Comunque, a parte i radical chic spirituali sempre durissimi a morire e ormai ovunque sotto tuniche indiane o sotto mentite spoglie, si sono visti i censurati di sempre, due anni fa era il boicottaggio di Israele, oggi è il boicottaggio di Amos Oz boicottato da Israele, ossia «vietato» nelle scuole religiose ultraortodosse israeliane e forse gli daranno anche un premio, tanto rumore per nulla. C’era anche Travaglio, il solito censurato nella sala più grande, quella dei Cinquecento, e Saviano che domani verrà o non verrà, insomma si farà attendere, da chi resta perché io me ne vado. Nella fuga mi appaiono ancora diversi zombi-chic della serie «A volte ritornano», non solo Vassalli che riesuma il cadavere di Giulio Einaudi per rimproverargli di averla data a Berlusconi non dandola a Dalai, ma per esempio lui: Alberto Bevilacqua. Sparito dalla televisione, chi se lo ricordava più? Finalmente tumulato in un «Meridiano» anche lui, perché un «Meridiano» ormai non si nega a nessuno, e quando ti danno un «Meridiano» è l’infinocchiamento massimo e l’estrema unzione, so che alla Mondadori a un certo punto ti chiedono: «Preferisci essere cremato o vuoi un “Meridiano”?».

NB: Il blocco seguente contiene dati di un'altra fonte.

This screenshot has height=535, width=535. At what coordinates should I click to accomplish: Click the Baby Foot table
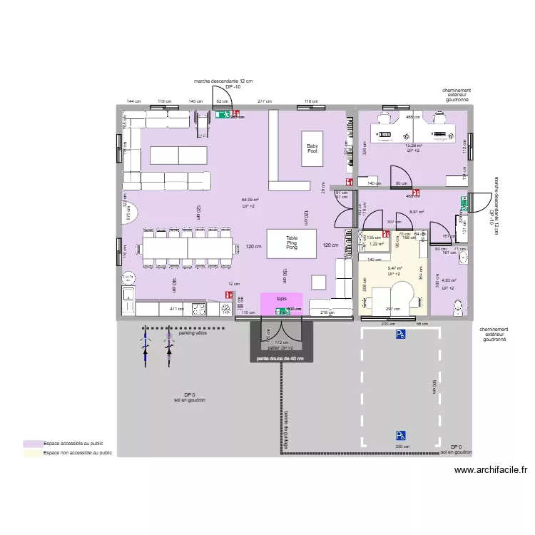312,148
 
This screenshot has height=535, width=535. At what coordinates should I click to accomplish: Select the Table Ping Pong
291,243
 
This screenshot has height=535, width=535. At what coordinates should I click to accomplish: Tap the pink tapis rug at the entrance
282,302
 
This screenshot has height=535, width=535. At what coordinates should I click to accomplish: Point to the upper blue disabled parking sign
401,333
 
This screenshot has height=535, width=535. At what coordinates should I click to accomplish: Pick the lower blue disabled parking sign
401,434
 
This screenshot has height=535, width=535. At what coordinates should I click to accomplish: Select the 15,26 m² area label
414,146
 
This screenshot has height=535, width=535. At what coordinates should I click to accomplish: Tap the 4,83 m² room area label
449,281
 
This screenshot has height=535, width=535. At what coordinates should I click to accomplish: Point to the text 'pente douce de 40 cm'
281,358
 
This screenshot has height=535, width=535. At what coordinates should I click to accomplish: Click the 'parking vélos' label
193,332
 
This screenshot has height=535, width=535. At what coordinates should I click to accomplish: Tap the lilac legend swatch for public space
32,443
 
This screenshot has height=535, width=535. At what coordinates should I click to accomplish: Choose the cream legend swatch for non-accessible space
32,452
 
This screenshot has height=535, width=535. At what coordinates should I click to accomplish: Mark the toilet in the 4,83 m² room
459,305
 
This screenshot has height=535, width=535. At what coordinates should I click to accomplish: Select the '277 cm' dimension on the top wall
265,102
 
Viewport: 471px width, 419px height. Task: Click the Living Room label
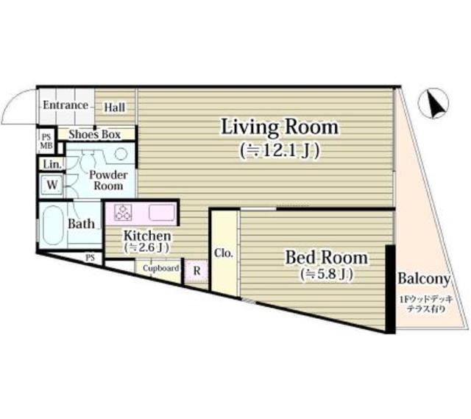click(280, 127)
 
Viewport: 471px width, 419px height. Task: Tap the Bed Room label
click(326, 258)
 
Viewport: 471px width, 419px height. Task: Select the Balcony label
click(424, 279)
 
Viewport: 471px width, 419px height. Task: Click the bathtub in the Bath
click(53, 225)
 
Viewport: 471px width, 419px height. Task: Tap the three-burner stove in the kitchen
click(123, 212)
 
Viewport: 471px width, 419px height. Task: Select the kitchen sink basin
click(162, 213)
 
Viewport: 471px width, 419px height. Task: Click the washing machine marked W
click(52, 184)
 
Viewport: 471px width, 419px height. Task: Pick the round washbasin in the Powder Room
click(121, 154)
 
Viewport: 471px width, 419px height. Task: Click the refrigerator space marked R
click(196, 271)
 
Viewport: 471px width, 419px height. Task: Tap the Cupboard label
click(161, 268)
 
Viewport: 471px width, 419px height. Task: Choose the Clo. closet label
click(224, 253)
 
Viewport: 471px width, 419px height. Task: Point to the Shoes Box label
click(95, 134)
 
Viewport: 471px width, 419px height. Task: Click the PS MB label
click(46, 141)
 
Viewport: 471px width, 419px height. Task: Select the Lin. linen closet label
click(52, 164)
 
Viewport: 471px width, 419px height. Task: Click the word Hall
click(115, 108)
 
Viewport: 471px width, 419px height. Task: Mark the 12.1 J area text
click(280, 151)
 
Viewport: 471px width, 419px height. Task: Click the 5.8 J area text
click(327, 274)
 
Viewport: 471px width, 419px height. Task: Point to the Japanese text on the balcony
click(426, 304)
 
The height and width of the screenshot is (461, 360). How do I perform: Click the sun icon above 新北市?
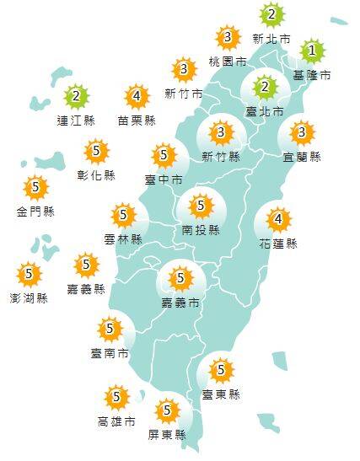click(x=271, y=14)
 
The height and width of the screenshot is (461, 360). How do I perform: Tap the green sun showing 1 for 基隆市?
click(x=311, y=51)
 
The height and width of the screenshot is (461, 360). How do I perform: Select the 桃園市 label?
click(x=228, y=62)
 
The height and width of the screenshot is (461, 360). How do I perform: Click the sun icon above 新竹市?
click(x=184, y=69)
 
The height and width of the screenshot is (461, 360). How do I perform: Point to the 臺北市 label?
click(x=263, y=110)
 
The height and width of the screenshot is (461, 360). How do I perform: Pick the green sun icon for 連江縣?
click(x=76, y=95)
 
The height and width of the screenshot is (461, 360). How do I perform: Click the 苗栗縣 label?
click(x=137, y=121)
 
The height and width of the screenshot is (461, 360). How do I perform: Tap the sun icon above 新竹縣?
click(x=222, y=132)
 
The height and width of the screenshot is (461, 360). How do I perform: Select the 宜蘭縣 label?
click(x=303, y=156)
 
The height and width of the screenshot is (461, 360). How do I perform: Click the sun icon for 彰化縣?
click(x=98, y=152)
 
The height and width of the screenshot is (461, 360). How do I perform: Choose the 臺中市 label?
click(x=164, y=179)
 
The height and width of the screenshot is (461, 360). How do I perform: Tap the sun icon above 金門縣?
click(x=35, y=187)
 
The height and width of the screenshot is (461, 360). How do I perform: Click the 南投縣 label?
click(x=201, y=229)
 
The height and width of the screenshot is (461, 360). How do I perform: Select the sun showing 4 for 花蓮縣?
click(x=278, y=221)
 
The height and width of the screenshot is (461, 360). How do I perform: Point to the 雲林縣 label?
click(x=124, y=239)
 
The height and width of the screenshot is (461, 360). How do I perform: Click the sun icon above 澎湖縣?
click(x=30, y=273)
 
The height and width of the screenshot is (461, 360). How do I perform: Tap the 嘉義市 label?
click(x=180, y=301)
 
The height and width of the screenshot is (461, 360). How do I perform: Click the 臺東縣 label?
click(x=221, y=394)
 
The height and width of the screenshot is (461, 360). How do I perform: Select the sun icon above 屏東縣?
click(x=169, y=410)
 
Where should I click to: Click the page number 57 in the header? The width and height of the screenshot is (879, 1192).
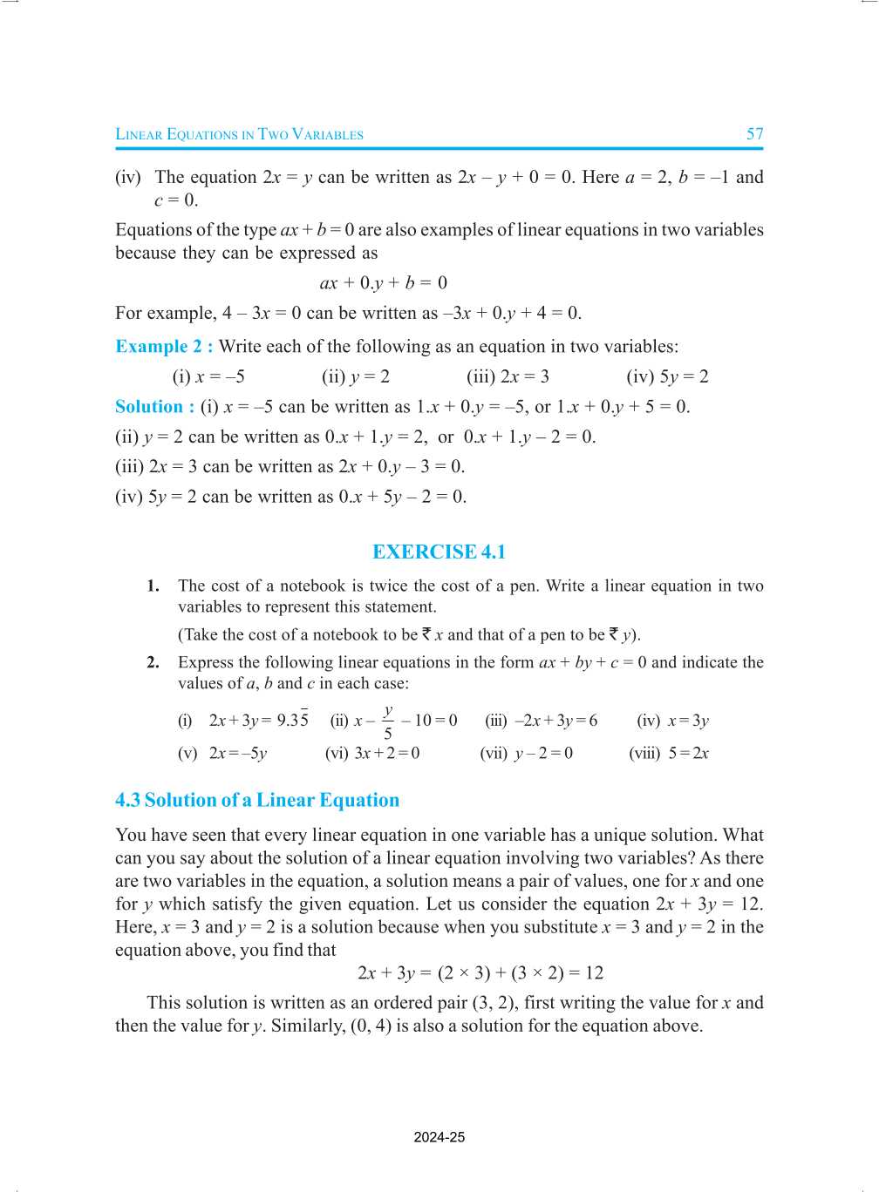754,134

Tanto un «Meridiano» mica è la «Pléiade» Gallimard, è piuttosto un modo gentile per toglierti dalle palle rilegandoti in una bara di cartone, e dopo un’ora di fila e prima di defilarmi riesco a prendermi un hot-dog e a vedere Antonio Franchini recitare le esequie al Caffè Letterario del Salone, sembra il Maurizio Costanzo Show dei vecchi tempi o una camera ardente allestita in un autogrill dove Bevilacqua, come imbalsamato nella sua bevilacquità, è uguale al Bevilacqua di quando, tra i radical chic intellettuali, si diceva, per declassare uno scrittore ambizioso: «Ma che sei, Bevilacqua?».

Che dire? Speriamo meridianizzino presto anche Saviano, Scurati, Ammaniti, Veltroni, Scalfari e tutte le altre signore, così facciamo una bella festa e poi festa finita e amen.